Insgesamt gefährdet der Klimawandel das Einkommen, den Lebensraum, die Ernährung und die Sicherheit Pakistans. In Anbetracht dieser harten Fakten muss der Staat dringend Maßnahmen ergreifen. Für eine bessere Vorsorge und Anpassung an den Klimawandel muss die Widerstandsfähigkeit der am stärksten gefährdeten Gruppen und Regionen in den Vordergrund gestellt werden. Dafür müssen Armut und Ungleichheiten reduziert werden. Der gesamte Prozess muss in Pakistan, aber auch darüber hinaus, inklusiv und partizipativ sein, und Sichtweisen, Wissen und Fähigkeiten der Gemeinschaften aufgreifen. Regierungen müssen die Beteiligung der Öffentlichkeit an klimabezogenen und politischen Entscheidungen erleichtern. Anpassungsstrategien sollten gemeinsam mit den betroffenen Gemeinschaften auf der Grundlage der lokalen Bedürfnisse entwickelt werden. Diese Strategien sollten indigenes und traditionelles Wissen – vor allem von Frauen – einbeziehen und durch Forschung, neue Technologien sowie landwirtschaftliche und meteorologische Daten unterstützt werden.

Was sind Ihre Wünsche, um Menschen in Pakistan und der Welt besser vor den Auswirkungen des Klimawandels zu schützen?

Ich wünsche mir, dass Regierungen und Geber zunächst gefährdete Gemeinschaften im Globalen Süden stärker in den Blick nehmen, zum Beispiel lokale Bäuer:innen, um kontextspezifische Anpassungsstrategien zu entwickeln und umzusetzen, welche die Ernährungssicherung sowie die Ernährungssouveränität stärken. Zu den Maßnahmen könnten die Förderung und Diversifizierung der landwirtschaftlichen Produktion, die Verbesserung des Zugangs für Kleinbäuer:innen zu Beratung, Ressourcen und Märkten, sowie die Schaffung von Arbeitsplätzen außerhalb der Landwirtschaft in ländlichen Gebieten gehören.

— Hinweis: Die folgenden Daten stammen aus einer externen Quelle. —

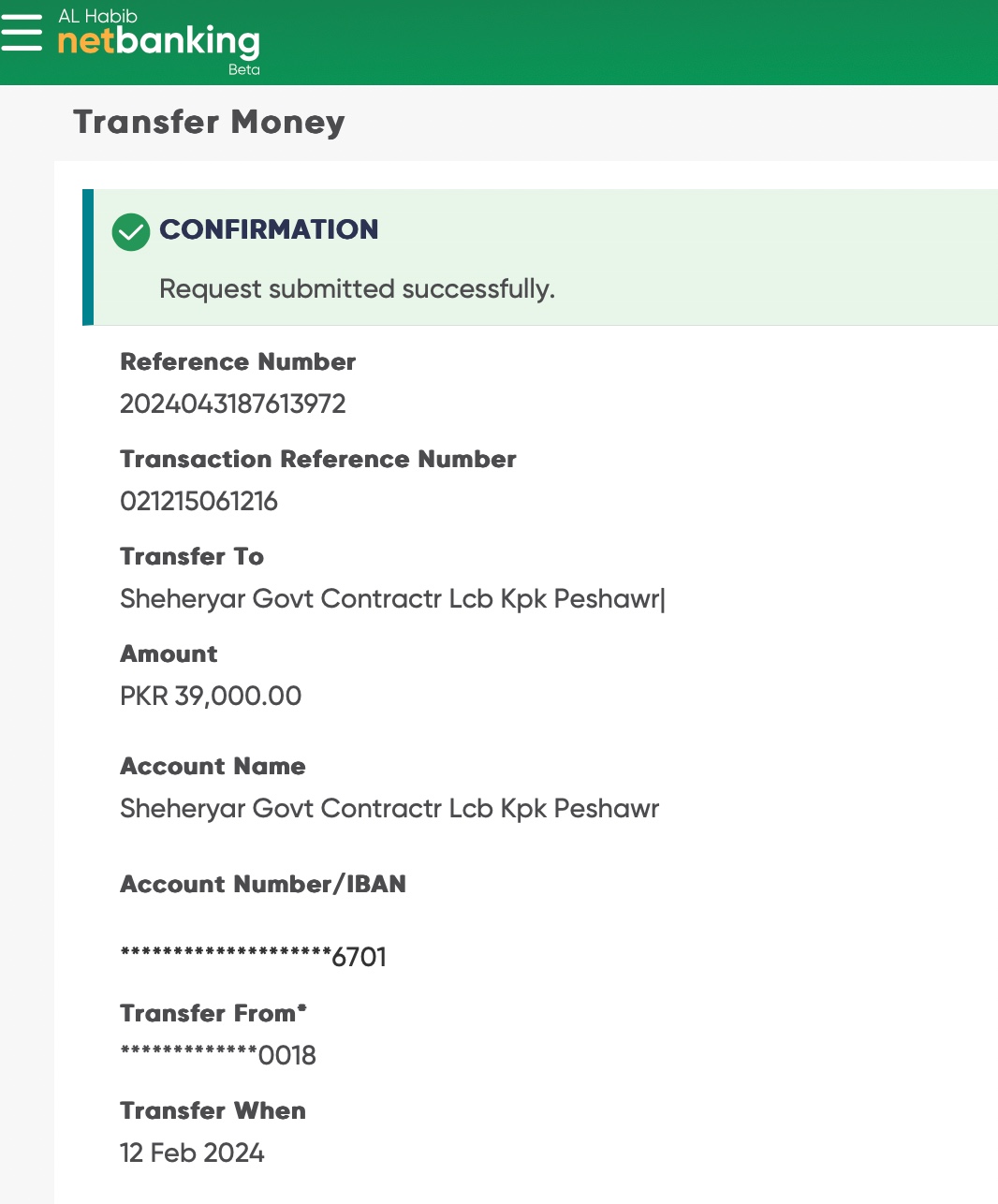The height and width of the screenshot is (1204, 998).
Task: Click the Transaction Reference Number label
Action: (318, 460)
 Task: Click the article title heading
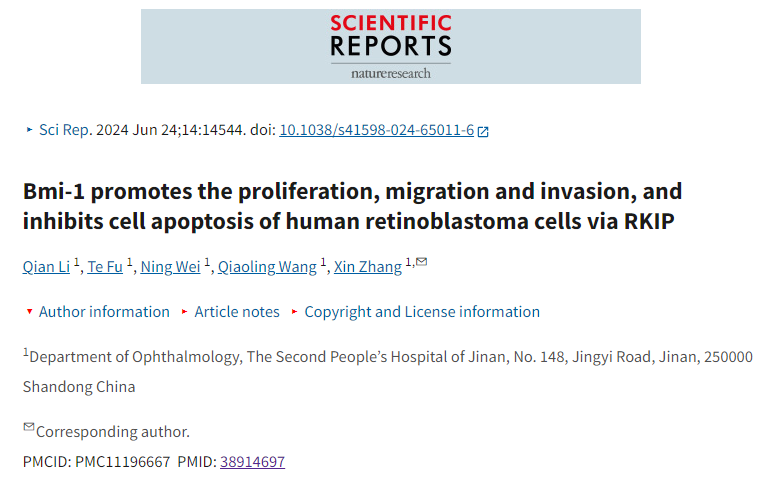(x=352, y=206)
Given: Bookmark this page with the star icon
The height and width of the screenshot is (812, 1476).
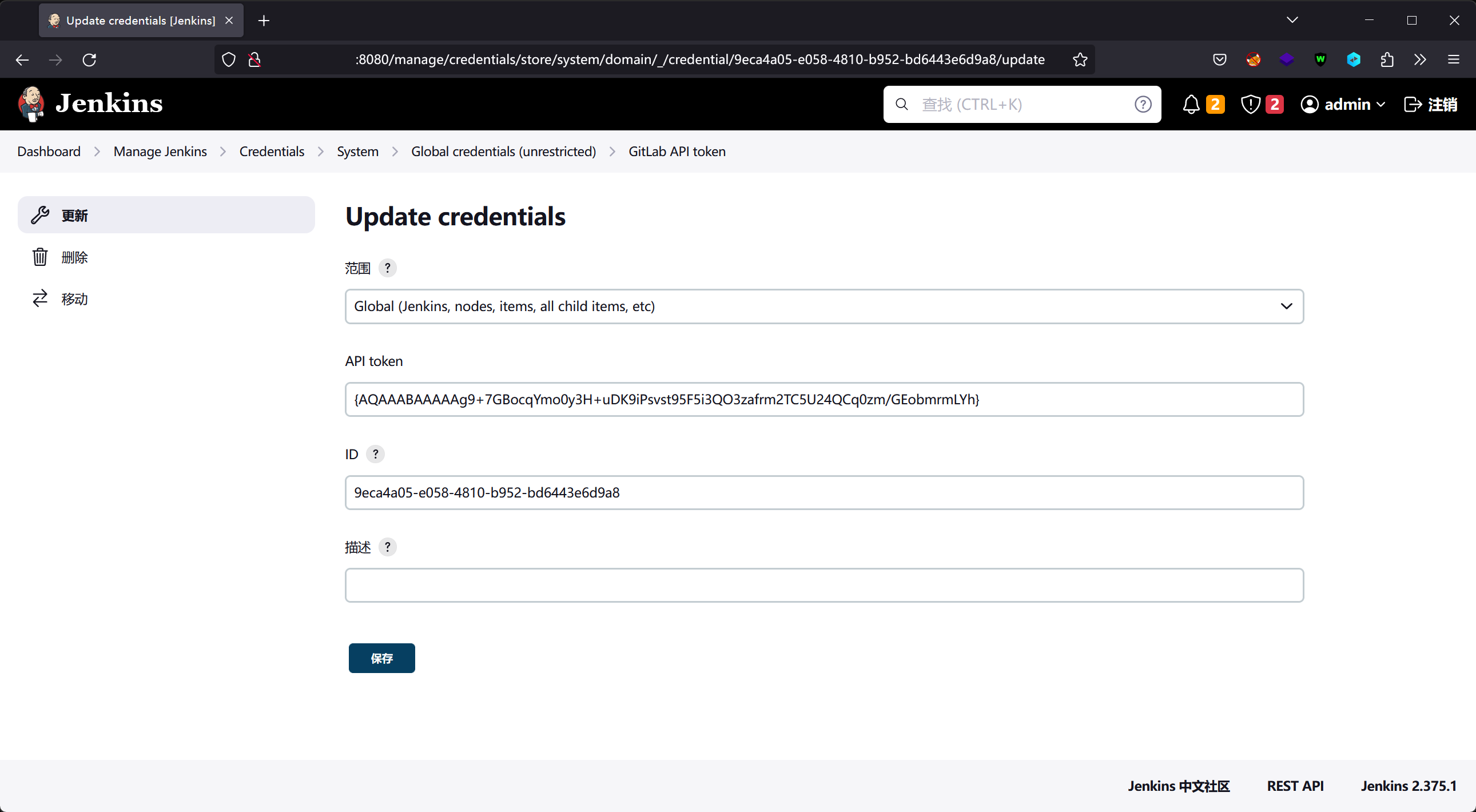Looking at the screenshot, I should (1080, 59).
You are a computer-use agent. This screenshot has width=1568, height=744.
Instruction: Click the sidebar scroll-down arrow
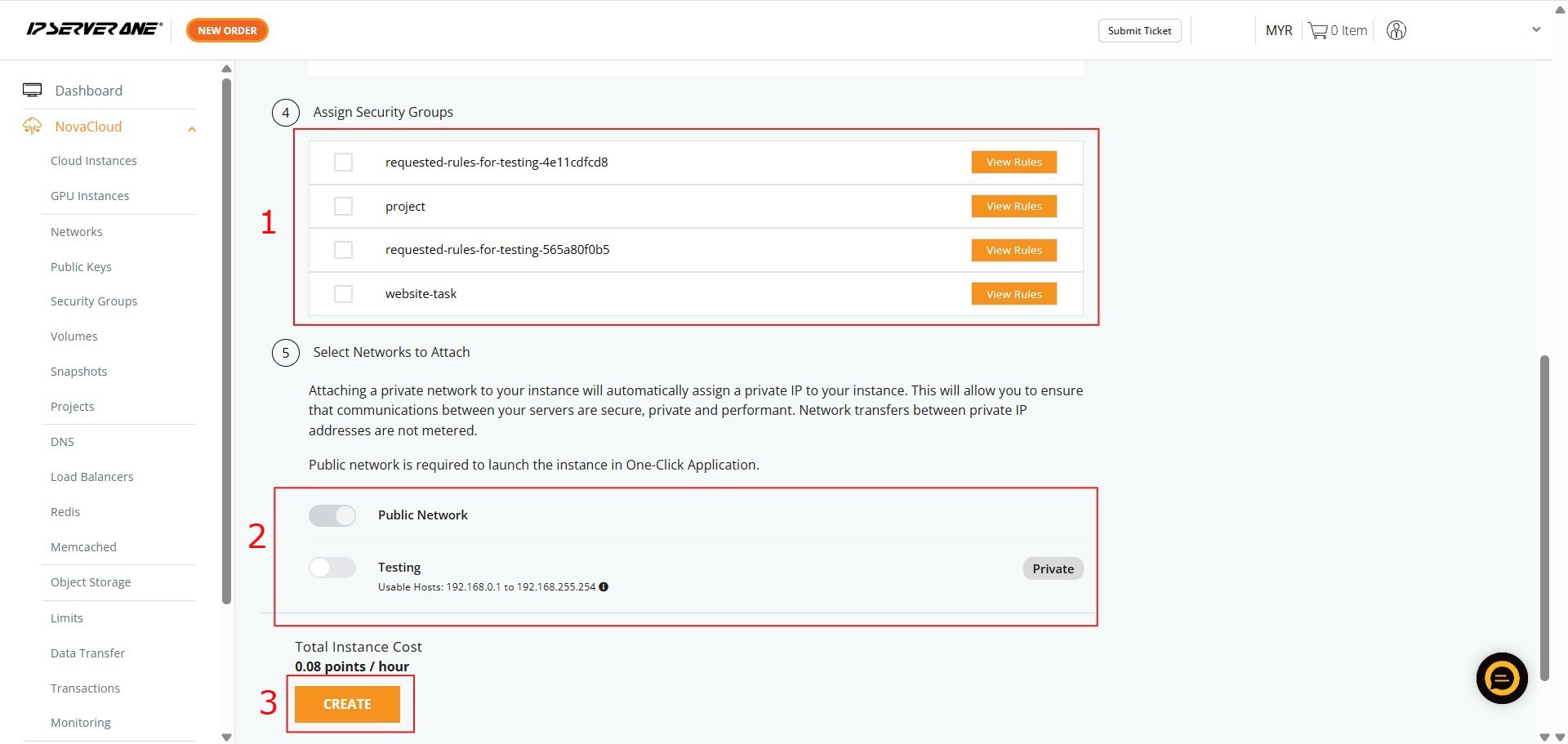pos(226,737)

Zudem brauchen wir eine radikale Umstellung der Produktions- und Konsummuster insbesondere in Ländern mit hohem Einkommen, um die Emissionen zu reduzieren und sicherzustellen, dass alle Menschen Zugang zu einer gesunden und nachhaltigen Ernährung haben. Regierungen und alle Akteure müssen nachhaltige Produktions, den Verzehr von gesunden Nahrungsmitteln und die Verringerung von Lebensmittelverlusten und -abfällen fördern.

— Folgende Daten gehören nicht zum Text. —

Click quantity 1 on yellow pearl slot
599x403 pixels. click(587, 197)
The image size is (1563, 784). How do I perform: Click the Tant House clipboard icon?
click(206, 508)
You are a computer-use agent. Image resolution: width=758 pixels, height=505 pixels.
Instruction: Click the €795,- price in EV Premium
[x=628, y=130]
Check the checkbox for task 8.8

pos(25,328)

Am Ende wünsche ich mir Klimagerechtigkeit! Länder, die mit ihren immensen Emissionen maßgeblich zum Klimawandel und mitsamt den Folgen beitragen haben, müssen die Verantwortung für ihr Handeln übernehmen und die Unterstützung für betroffene Menschen sicherstellen. Alle Länder, insbesondere die Länder mit hohem Einkommen, müssen dringend ihre Verpflichtungen aus der Agenda 2030 und dem Pariser Abkommen erfüllen. Sie müssen schrittweise ehrgeizigere Maßnahmen umsetzen, wie z. B. die Dekarbonisierung ihres Energiesektors, die verstärkte Nutzung erneuerbarer Energien, den Aufbau einer umweltfreundlichen Infrastruktur und die Förderung der Kohlenstoffspeicherung.